(Pixel coordinate grounding data)

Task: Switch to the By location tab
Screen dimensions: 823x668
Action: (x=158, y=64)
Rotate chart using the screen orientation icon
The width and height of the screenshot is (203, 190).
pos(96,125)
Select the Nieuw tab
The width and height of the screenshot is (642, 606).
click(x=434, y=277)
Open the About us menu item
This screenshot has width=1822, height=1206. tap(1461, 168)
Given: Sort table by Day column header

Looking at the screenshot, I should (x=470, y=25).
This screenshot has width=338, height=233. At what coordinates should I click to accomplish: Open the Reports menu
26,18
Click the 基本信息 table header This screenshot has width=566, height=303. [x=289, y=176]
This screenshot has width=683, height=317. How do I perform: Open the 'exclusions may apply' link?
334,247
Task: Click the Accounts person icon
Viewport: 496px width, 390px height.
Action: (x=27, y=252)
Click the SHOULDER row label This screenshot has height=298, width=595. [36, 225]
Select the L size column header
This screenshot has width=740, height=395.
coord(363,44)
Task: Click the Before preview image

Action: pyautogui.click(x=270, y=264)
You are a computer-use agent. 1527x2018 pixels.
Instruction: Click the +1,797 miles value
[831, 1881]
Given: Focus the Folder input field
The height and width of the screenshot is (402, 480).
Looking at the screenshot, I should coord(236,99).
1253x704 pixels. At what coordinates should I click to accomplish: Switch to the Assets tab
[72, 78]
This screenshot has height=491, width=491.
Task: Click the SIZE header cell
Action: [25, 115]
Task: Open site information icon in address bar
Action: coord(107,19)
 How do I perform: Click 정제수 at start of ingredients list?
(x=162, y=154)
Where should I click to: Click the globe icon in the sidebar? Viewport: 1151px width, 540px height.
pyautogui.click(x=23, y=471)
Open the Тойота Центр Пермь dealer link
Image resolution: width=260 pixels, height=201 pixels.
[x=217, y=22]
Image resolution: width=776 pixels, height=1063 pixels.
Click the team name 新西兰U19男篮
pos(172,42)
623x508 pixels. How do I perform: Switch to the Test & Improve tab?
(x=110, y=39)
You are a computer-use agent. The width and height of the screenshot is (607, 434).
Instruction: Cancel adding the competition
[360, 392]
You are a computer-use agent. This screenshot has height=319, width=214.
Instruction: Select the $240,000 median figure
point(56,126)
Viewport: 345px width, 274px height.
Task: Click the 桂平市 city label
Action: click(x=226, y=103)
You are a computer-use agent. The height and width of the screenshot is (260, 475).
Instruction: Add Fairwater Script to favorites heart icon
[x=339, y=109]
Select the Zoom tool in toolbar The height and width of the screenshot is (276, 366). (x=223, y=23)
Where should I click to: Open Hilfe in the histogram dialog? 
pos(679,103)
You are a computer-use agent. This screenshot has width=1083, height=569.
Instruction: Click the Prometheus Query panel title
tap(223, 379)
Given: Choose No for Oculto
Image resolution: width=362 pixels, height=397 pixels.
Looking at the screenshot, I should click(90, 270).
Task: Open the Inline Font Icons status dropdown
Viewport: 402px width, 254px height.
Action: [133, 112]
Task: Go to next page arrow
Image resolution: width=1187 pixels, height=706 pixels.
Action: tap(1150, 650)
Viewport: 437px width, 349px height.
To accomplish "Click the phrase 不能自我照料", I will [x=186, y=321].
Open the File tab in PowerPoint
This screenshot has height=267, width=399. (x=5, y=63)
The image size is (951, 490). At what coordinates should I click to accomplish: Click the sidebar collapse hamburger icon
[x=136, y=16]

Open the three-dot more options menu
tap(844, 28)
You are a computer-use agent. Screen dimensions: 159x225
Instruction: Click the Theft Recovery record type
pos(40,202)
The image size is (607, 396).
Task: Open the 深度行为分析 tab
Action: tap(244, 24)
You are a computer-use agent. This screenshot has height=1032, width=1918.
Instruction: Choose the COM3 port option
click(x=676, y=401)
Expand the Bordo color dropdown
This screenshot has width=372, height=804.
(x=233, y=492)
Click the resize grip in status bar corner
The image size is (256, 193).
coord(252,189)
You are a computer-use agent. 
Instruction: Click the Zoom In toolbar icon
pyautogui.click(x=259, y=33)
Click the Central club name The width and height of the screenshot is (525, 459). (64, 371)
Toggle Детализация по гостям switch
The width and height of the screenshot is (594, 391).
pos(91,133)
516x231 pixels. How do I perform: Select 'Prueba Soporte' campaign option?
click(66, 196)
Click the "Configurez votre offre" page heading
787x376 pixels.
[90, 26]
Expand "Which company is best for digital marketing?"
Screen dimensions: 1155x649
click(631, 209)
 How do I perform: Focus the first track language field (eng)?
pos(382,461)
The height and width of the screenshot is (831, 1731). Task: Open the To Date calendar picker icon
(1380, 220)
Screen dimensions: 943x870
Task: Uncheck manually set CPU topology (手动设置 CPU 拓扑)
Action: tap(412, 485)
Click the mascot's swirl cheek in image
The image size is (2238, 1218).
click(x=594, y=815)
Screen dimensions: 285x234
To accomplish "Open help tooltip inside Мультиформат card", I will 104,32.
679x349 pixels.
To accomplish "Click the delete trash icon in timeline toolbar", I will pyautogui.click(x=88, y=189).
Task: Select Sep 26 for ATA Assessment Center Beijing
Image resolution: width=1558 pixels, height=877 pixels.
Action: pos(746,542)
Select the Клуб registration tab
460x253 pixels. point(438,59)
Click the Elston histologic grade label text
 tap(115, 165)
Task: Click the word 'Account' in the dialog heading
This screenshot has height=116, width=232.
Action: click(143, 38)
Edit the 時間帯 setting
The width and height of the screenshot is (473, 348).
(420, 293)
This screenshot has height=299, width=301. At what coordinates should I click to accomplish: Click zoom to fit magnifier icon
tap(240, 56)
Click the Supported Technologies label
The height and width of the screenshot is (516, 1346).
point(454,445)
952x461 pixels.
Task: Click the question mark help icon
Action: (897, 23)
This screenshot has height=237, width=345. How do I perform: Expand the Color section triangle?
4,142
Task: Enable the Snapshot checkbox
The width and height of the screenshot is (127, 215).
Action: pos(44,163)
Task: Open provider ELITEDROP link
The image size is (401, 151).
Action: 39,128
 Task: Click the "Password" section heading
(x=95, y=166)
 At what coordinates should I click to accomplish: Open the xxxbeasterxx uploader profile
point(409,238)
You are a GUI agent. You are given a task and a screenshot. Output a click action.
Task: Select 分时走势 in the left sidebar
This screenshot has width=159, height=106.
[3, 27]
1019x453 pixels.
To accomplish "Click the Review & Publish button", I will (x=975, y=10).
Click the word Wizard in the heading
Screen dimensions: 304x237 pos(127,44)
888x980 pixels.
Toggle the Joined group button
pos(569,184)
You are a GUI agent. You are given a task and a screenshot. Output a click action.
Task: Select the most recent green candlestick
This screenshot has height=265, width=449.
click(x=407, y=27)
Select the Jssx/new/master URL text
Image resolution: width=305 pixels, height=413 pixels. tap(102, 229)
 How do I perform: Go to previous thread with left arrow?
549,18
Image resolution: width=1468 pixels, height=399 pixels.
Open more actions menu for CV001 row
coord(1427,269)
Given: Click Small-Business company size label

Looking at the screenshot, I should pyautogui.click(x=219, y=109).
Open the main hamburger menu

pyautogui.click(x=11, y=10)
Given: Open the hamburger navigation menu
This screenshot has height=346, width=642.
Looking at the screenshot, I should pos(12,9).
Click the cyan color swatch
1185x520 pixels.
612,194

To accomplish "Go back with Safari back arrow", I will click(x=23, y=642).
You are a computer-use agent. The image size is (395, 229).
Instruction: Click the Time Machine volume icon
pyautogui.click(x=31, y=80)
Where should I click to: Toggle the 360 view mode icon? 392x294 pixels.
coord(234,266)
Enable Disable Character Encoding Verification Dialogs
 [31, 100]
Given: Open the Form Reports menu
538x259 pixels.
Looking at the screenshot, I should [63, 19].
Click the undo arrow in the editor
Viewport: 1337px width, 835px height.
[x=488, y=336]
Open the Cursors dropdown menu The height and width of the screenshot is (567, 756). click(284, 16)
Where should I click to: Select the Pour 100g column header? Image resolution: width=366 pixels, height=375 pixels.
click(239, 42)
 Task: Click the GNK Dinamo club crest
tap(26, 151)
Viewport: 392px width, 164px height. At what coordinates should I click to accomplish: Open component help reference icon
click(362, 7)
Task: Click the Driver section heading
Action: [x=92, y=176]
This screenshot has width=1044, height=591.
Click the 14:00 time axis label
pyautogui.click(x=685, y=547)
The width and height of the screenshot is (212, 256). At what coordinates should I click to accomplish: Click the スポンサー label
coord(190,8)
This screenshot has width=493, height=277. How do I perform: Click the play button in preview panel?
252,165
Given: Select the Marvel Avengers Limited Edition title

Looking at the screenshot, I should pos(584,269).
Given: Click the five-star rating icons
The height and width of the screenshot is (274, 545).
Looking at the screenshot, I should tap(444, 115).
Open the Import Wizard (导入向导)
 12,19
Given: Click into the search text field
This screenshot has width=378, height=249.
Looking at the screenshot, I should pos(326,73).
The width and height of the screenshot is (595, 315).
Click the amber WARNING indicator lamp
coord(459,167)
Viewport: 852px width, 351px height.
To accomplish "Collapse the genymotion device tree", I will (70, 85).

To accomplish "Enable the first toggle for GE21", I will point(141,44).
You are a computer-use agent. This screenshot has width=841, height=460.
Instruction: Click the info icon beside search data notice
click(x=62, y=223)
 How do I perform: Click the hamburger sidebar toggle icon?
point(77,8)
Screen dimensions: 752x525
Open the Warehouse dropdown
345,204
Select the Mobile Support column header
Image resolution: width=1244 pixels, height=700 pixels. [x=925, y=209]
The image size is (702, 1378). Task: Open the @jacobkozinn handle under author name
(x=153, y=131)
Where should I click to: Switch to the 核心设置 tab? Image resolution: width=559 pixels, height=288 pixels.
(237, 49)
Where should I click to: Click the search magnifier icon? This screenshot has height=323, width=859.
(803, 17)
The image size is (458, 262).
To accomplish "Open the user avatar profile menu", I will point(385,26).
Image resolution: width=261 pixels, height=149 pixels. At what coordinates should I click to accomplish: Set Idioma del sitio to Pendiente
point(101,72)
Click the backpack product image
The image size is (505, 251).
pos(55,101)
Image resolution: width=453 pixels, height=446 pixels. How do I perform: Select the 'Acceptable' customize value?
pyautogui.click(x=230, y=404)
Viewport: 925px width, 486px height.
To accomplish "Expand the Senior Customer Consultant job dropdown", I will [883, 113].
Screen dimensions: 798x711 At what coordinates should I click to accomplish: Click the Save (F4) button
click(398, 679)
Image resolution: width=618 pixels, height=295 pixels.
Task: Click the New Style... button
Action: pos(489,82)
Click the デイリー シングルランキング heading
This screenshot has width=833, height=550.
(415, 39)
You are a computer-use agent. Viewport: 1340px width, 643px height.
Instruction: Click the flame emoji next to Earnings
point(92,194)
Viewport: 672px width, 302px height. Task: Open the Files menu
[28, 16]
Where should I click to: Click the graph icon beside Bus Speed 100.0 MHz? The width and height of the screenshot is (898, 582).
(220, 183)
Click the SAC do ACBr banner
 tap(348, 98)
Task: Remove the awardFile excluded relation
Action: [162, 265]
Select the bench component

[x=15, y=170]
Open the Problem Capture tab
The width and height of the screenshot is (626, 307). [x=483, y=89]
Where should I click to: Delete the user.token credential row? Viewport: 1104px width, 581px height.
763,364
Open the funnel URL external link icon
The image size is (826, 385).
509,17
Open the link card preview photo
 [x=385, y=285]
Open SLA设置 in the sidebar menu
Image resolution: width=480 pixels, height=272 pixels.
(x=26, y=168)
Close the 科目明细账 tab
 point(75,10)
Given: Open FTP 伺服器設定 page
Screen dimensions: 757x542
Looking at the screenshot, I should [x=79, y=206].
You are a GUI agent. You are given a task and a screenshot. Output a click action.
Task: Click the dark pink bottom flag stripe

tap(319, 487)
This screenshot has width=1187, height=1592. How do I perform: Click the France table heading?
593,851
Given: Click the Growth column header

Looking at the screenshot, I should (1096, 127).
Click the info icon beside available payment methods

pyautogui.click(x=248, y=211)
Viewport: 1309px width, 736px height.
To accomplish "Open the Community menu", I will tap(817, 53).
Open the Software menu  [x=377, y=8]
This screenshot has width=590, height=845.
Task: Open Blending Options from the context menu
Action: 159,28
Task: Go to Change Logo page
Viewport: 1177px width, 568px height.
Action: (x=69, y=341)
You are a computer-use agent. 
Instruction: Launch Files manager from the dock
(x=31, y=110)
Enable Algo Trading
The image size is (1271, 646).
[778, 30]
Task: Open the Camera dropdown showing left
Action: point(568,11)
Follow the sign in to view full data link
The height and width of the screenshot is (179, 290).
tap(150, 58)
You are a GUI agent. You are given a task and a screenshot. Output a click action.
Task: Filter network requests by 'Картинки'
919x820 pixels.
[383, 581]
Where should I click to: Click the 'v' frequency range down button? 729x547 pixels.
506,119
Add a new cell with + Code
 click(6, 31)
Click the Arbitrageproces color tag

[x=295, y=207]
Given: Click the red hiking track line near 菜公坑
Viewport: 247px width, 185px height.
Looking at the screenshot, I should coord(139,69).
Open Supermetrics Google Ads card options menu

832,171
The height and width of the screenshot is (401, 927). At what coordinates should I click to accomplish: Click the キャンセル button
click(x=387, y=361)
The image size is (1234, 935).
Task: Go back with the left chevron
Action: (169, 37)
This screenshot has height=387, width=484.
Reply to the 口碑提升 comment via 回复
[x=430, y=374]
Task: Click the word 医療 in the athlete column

### Assignment
Without changing anything, quote the lines from the top of the data to the line that contains "Task: Click the Accounts person icon", including that line.

### Result of this exercise
Task: Switch to the By location tab
Screen dimensions: 823x668
Action: (x=158, y=64)
Rotate chart using the screen orientation icon
The width and height of the screenshot is (203, 190).
pos(96,125)
Select the Nieuw tab
The width and height of the screenshot is (642, 606).
click(x=434, y=277)
Open the About us menu item
This screenshot has width=1822, height=1206. tap(1461, 168)
Given: Sort table by Day column header

Looking at the screenshot, I should (x=470, y=25).
This screenshot has width=338, height=233. At what coordinates should I click to accomplish: Open the Reports menu
26,18
Click the 基本信息 table header This screenshot has width=566, height=303. [x=289, y=176]
This screenshot has width=683, height=317. How do I perform: Open the 'exclusions may apply' link?
334,247
Task: Click the Accounts person icon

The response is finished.